The entire trailer reeks of formualic television aimed at women. The undecipherable various pop music playing literally during the entire trailer is tacky. The expected gags, punchlines and set up for obviously jokes that don’t land all that well don’t do the best job of highlighting the dialogue and character’s interaction within the show. The fact that everybody seems to know her secret identity, the cliche’d characters in the same dynamics seen over and over again. There’s a lot more that can be nitpicked and dissected to point out what a bad show this may end up to be, but like the show itself, I’m going to remain optimistic and focus on the positives. Well… almost.
Not an Origin Story
While this does look to be Supergirl’s first foray into becoming an actual superhero, secret identity and well, there’s not a lot of the self esteem issues and identity crisis stuff that’s usually associated with an alien on earth adjusting to their powers *coughSuperman*cough* that one would expect from a show like this. Especially when you take into account how much whining Clark does in almost ever iteration about ‘never fitting in’ or ‘being accepted’, in comparison, the character of Kara, played by Melissa Benoist, seems pretty well adjusted.

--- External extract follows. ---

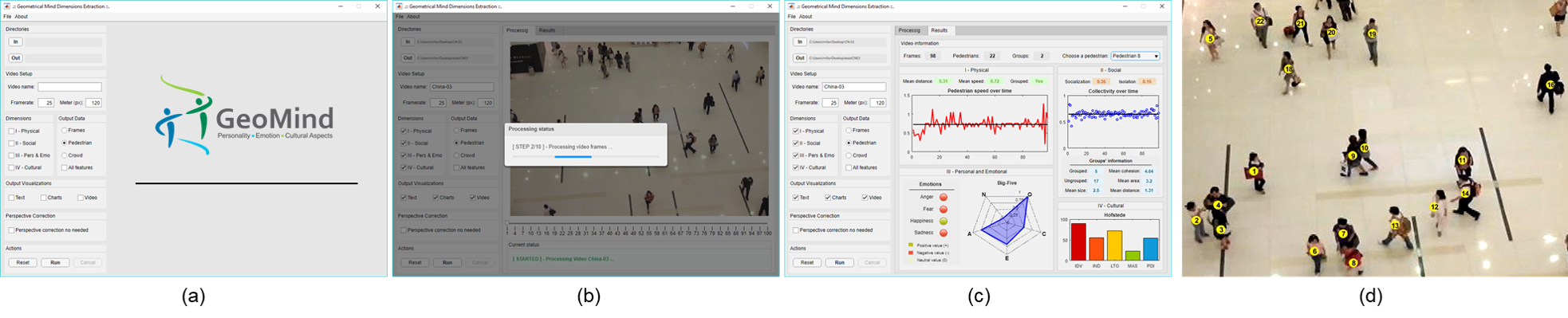
Task: Enable Charts checkbox in the GeoMind logo window
Action: [43, 198]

This should be a refreshing take on a superhero, as the character also seems to have been old enough to already know her origins, her history, parents, etc, to bypass the whole self discovery journey that we’ve seen all too often. I’m sure this streamlining will be replaced by a different kind of melodrama, but I’m willing to give it a shot.
Melissa Benoist Is Super Eager
While the first look of the costume didn’t inspire confidence in the actresses’ abilities to be anything close to being ‘super’, the lead actress looks to fit the role perfectly. Her earnest and eager vibe, presumably as a young inexperienced actress herself, really works well in imbibing the character with the same attributes, as she slowly becomes a hero. Seeing her in the suit in context to the setting and tone of the show doesn’t look nearly as cheesy or corny as the first look made it seem to be. Benoist also seems to be just as excited in the role, learning to be Supergirl, as we all are to see her do it.
Why Is Supergirl Needed?
What’s glaringly obvious from this introduction, is that the show will not shy away from references to Superman, his origin, and the lead characters’ relationship to one of the most famous superheroes ever, and it does raise some questions. With such obvious acknowledgement of the Man Of Steel, what will necessitate this character to become a hero, without drawing the paralells to her cousin? We’ve already heard lines in the show of ‘the world needs you’ and such, but does it really? Especially if the world already has a Superman? Why does another city in the same country as Superman, need another hero, with the same powers, origin and almost the same name? This is something the show needs to address quickly so it can move on without being over burdened by a Superman connection, before it becomes a problem.
The Superman Problem
The 6 minute trailer features a good chunk of Supergirl’s story by relating it to the pre-existing knowledge about Superman himself. The introduction of the character of Jimmy Olson, a Superman ally being privy to her secret identity it seems, whilst she’s receiving gifts from and getting messages from him, makes me worried about how heavily the show will lean on it’s Superman connection. While in the beginning this may make the show interesting for casual fans tuning in to get easter eggs and references to Superman, that will become a crutch fairly quickly, preventing the show from putting down its own roots on the basis of concepts and story arcs introduced within the show, for this show.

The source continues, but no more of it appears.